▶ [Records for the exercise]
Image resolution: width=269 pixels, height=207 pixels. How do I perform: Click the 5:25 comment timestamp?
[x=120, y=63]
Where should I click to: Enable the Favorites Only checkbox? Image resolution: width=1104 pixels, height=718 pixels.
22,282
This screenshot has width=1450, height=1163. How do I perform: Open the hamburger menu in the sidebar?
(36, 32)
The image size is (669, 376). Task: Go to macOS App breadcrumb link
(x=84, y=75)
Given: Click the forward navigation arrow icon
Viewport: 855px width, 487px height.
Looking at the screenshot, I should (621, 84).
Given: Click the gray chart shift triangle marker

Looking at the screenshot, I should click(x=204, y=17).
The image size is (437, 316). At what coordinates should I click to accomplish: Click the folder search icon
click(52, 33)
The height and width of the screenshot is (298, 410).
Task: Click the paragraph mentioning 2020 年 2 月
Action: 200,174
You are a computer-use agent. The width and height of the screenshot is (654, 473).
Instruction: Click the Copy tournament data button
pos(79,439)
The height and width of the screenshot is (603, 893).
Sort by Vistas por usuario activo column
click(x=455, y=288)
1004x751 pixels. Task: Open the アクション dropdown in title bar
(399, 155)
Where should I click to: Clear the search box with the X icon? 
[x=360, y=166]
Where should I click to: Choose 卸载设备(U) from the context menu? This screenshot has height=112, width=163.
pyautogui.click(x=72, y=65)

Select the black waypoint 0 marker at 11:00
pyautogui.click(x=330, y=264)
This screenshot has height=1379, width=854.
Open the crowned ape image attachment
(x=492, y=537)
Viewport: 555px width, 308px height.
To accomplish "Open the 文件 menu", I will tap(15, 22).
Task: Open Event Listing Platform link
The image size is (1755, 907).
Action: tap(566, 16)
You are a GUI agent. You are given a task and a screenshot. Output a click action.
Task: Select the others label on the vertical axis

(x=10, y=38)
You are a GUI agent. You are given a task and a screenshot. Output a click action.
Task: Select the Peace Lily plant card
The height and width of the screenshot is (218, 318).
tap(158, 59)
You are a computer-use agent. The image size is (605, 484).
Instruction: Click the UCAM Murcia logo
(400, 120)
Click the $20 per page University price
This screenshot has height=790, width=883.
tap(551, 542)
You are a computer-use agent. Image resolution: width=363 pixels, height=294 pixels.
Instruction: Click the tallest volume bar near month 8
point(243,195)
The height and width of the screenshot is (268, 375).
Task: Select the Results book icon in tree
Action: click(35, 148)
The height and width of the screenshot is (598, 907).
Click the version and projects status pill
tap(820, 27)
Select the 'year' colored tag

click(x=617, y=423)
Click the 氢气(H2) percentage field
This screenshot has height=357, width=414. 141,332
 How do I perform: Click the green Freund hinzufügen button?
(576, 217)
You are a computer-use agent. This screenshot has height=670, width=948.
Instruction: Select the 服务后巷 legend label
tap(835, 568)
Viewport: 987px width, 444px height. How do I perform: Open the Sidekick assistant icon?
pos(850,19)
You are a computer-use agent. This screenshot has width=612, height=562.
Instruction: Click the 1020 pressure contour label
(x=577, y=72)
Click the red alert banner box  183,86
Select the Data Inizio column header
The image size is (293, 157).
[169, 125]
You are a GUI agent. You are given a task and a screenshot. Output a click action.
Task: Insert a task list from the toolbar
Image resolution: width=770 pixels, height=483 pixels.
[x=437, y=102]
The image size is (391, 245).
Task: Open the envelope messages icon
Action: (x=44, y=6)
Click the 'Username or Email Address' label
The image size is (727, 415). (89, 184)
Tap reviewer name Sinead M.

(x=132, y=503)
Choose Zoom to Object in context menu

▶ [Task goal] Write out each line above with the word "computer".

▶ [Exercise response]
You are a computer-use agent. The width and height of the screenshot is (654, 473).
You are a computer-use agent. The image size is (605, 484).
You are a computer-use agent. Image resolution: width=363 pixels, height=294 pixels.
You are a computer-use agent. This screenshot has height=670, width=948.
You are a computer-use agent. This screenshot has width=612, height=562.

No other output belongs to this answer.